Merry Christmas 2017!

I’m sitting here in front of my computer, hopped up on migraine-fighting caffeine and with a slight fever, so this is bound to be the best Christmas letter I’ve written in a long time.  You, of course, are thinking, “How many years has it been since you’ve sent Christmas cards?  Of course this is the best letter you’ve written in a long time!”  Touché.

McH is still working for The Great Mamma Corp.  Kind of.  He’s an associate director with OneBulb, and he keeps telling me he’s not in IT anymore but now works on the business side of things.  All I know is that anytime there’s some kind of OneBulb IT outage, he’s on the phone, or the computer, or both.  Seems pretty IT to me.  We think our time with The Great Mamma Corp. is probably coming to an end soon, but last Christmas we thought we were moving, so who knows?

I am homeschooling kids.  Still.  For at least four more years.  Maybe five.  I’m not saying I’m burning out.  I’m just saying that after 15 years of no promotions (unless you count my husband giving me the responsibility of more dogs and horses and God giving me more kids), no raises (unless you count my husband not questioning my Amazon spending), and no upward mobility (unless you count no longer changing diapers and wiping noses), I won’t mind “retirement.”

A~ is 20 now (next year is probably the last socially acceptable year to share her age, no?) and a junior at BYU where she is majoring in English, double minoring in editing and family history, and working for the BYU family history department.  She promises to find a job and settle close to us after graduation if we leave Canada South.

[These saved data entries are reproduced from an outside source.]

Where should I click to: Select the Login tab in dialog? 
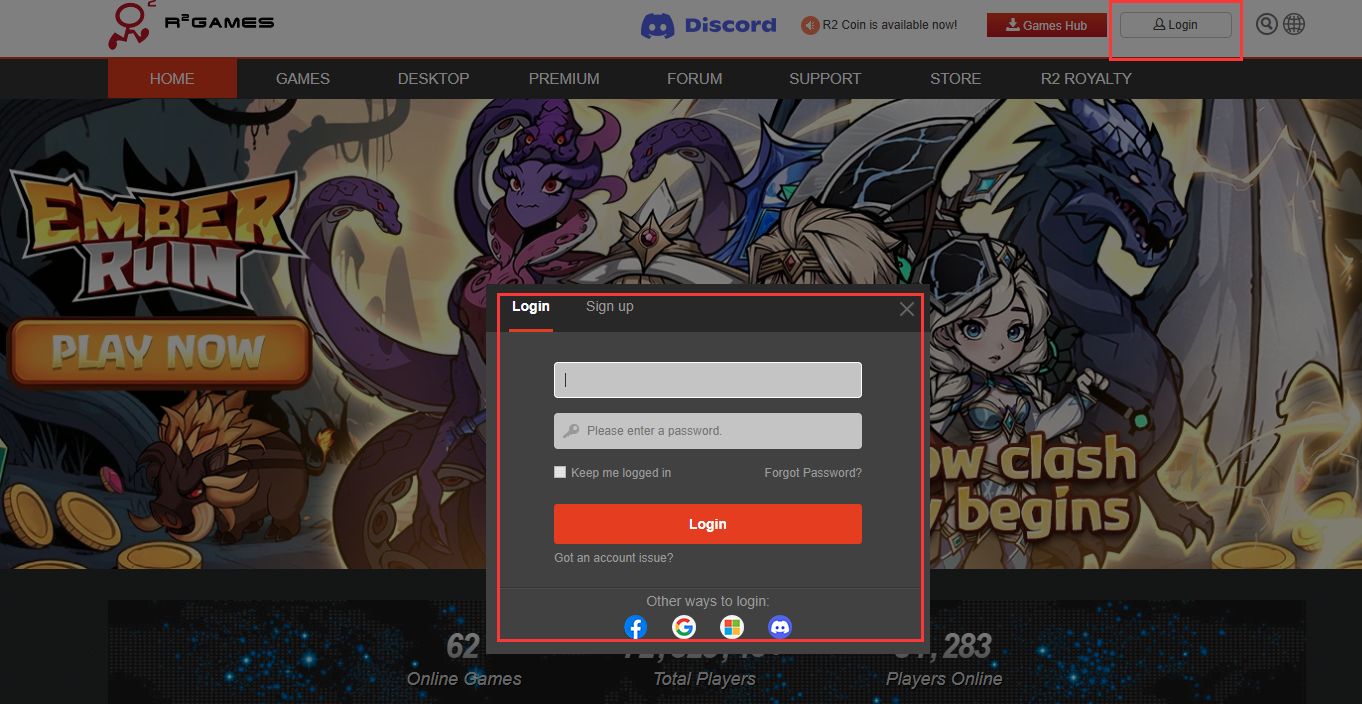pyautogui.click(x=531, y=307)
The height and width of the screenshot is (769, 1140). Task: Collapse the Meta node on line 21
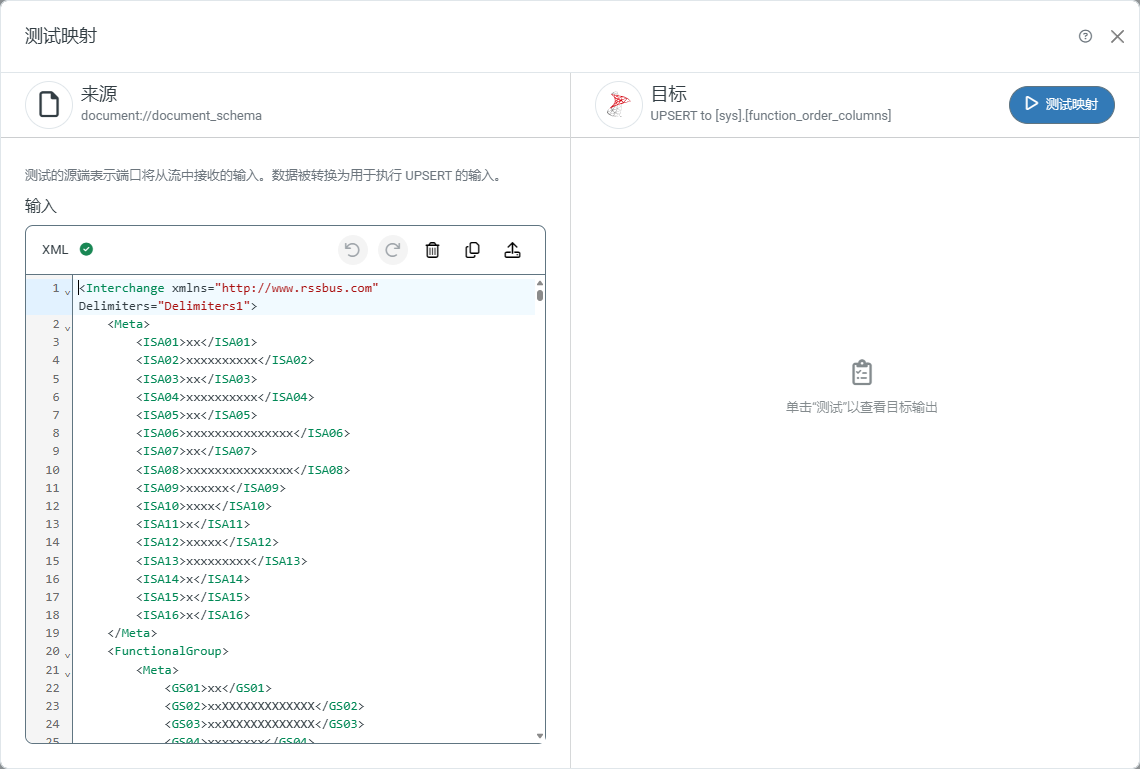coord(68,674)
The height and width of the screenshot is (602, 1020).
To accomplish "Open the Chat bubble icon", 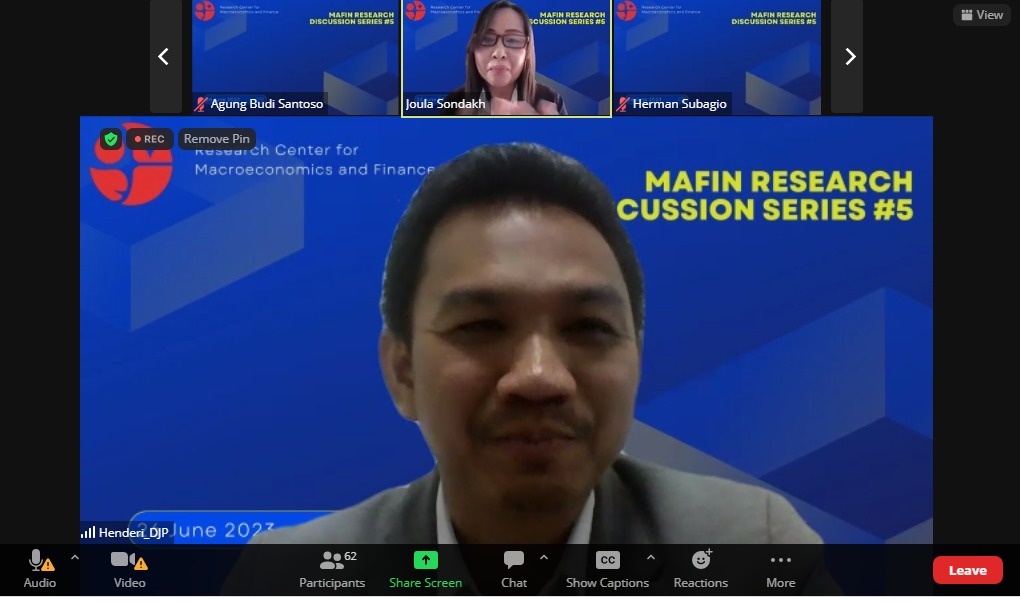I will tap(514, 560).
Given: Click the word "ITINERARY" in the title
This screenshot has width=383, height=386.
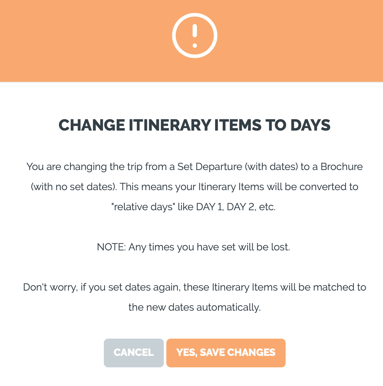Looking at the screenshot, I should tap(170, 125).
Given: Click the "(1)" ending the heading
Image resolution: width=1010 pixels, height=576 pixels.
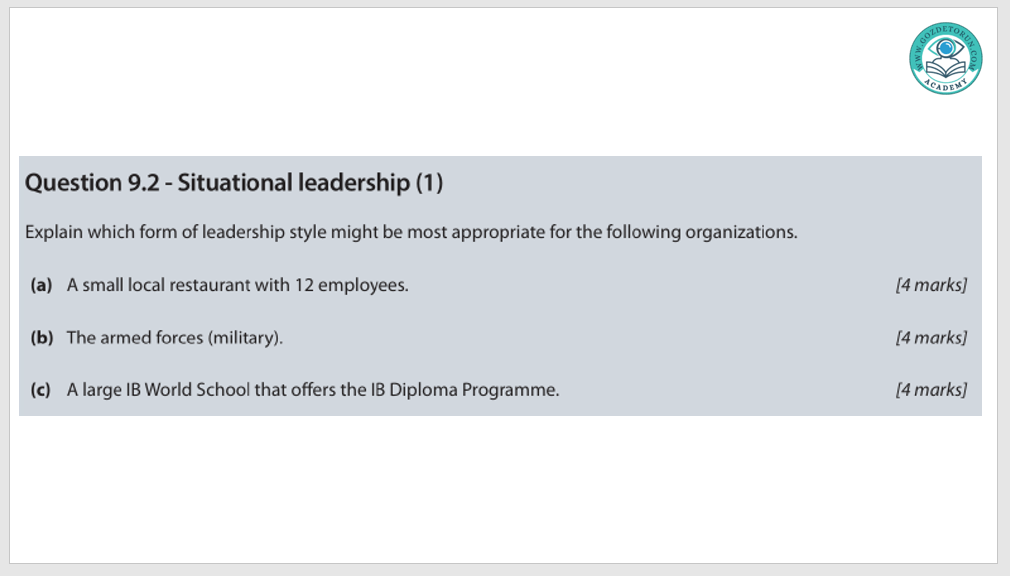Looking at the screenshot, I should (429, 183).

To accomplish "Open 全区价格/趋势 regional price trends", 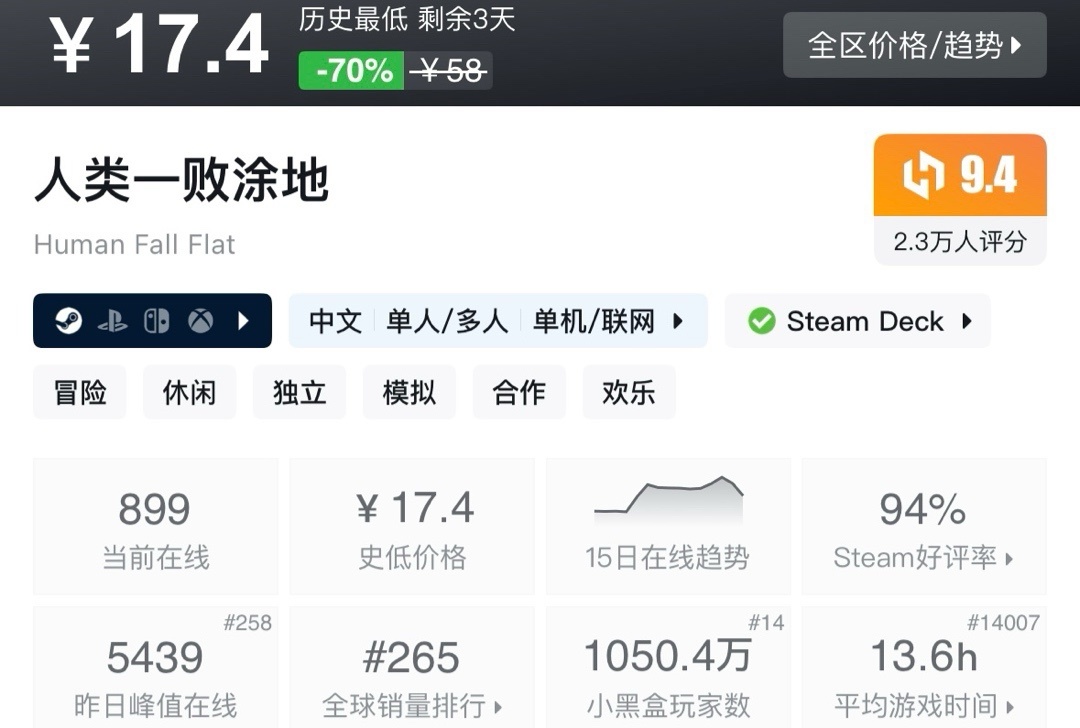I will [x=914, y=45].
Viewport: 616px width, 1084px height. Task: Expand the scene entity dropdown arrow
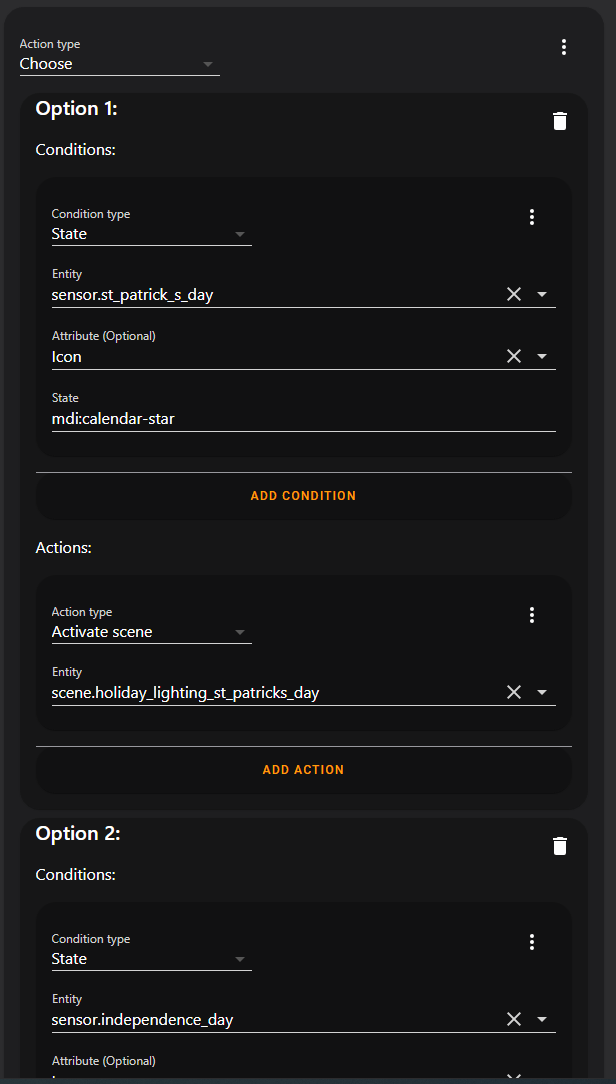click(x=542, y=692)
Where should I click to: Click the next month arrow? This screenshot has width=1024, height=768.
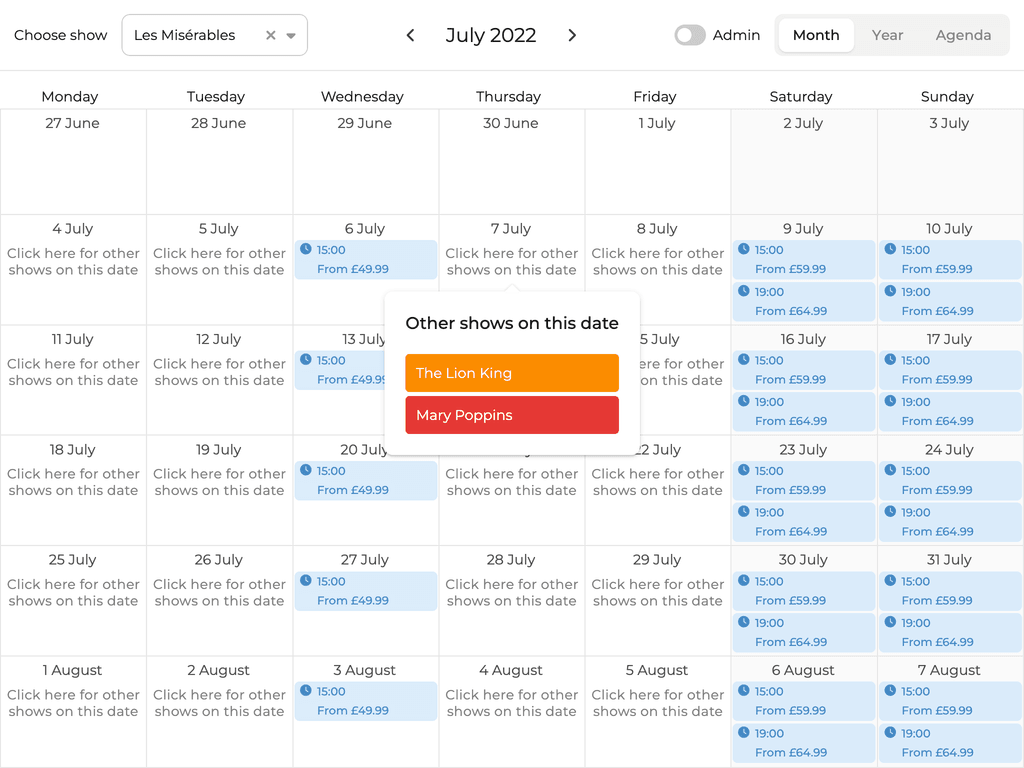572,34
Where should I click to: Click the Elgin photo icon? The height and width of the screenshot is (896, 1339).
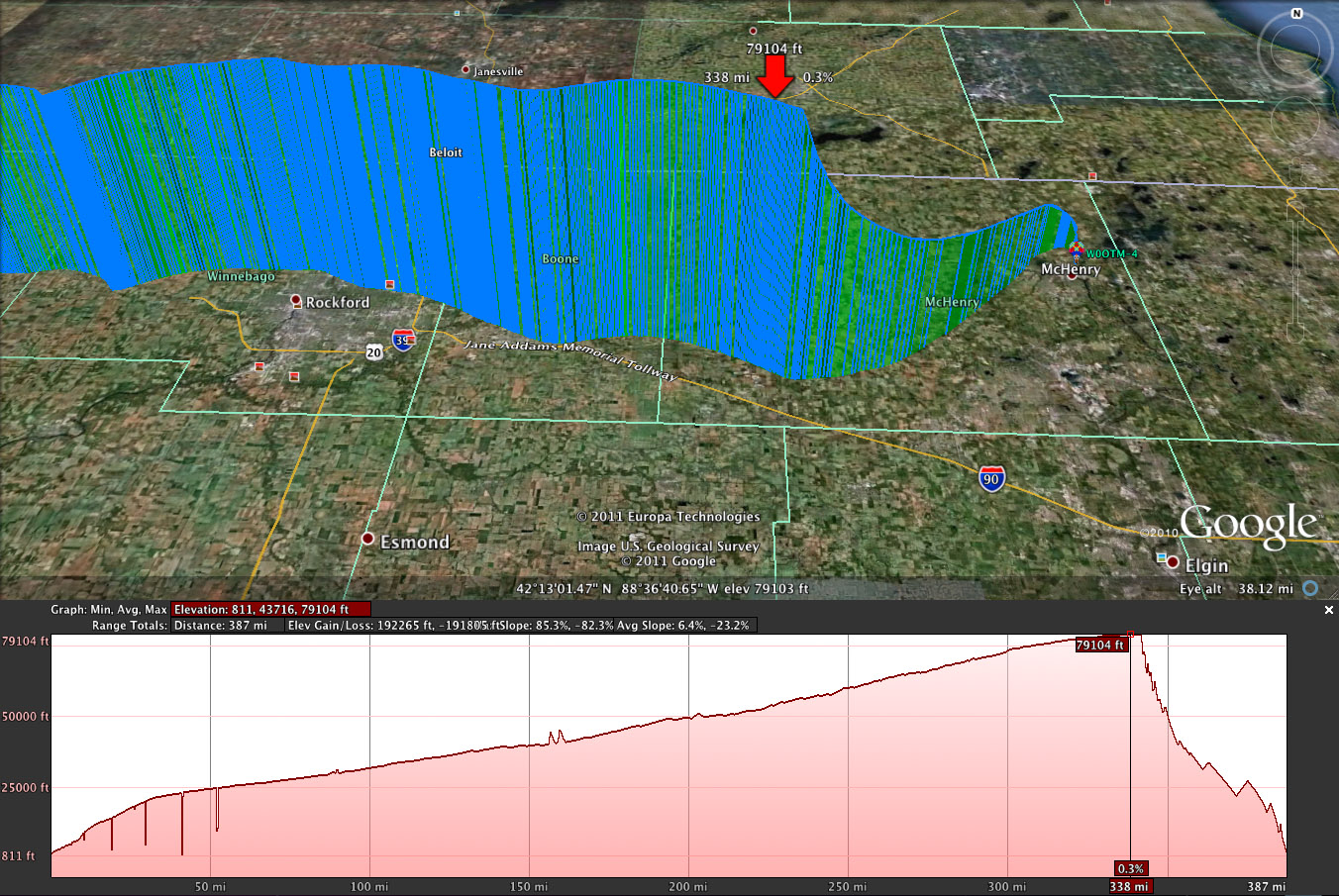click(x=1162, y=557)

L~ is 18 and a freshman at Utah State where she is studying wildlife management and working in a Clydesdale barn.  We figure we can get her back after college as long as we provide horses and/or a place to keep them.  She’s easily bought.

Midge is 14, just got her braces off, and is in 9th grade at the local public school, which is as much of an adventure with the third kid as it was with the first and second.  After high school she plans to go to BYU or somewhere out west, probably, and study something.  She’s only 14.  I’m not worried.  Yet.

Tank Boy is 13, doing 8th grade at home, and very much looking forward to public school next year so that he can finally play football.  Hopefully.  Our schools aren’t much for academics, but they are ate-up competitive about football.  His current interests are Magic Cards and working out, and he’ll shank me in my sleep if we ever move from this area.

Quinn is 10 and doing 5th grade at home.  He loves when we manage to take a trip into town so that he can play Pokémon Go on my phone.  His favorite pastimes include Play Mobile adventures with his slightly younger brother and spending time with his family of stuffed cats.  I don’t know what he’ll study in the future, but it won’t shock me when he marries a spinster. 

Spuds is also 10 and doing 5th grade at home.  Every now and then I want to yell at him that he’s going to drive me to drink, but instead I sigh a little, smile a bit, and tell him he keeps my life interesting.  Now, when he meets new people and they start asking him questions about himself, that’s what he tells them:  I keep life interesting.  He is very much looking forward to wearing his Christmas fedora to church this year.

We hope this letter finds you and yours well, and pray that 2018 brings an abundance of blessings.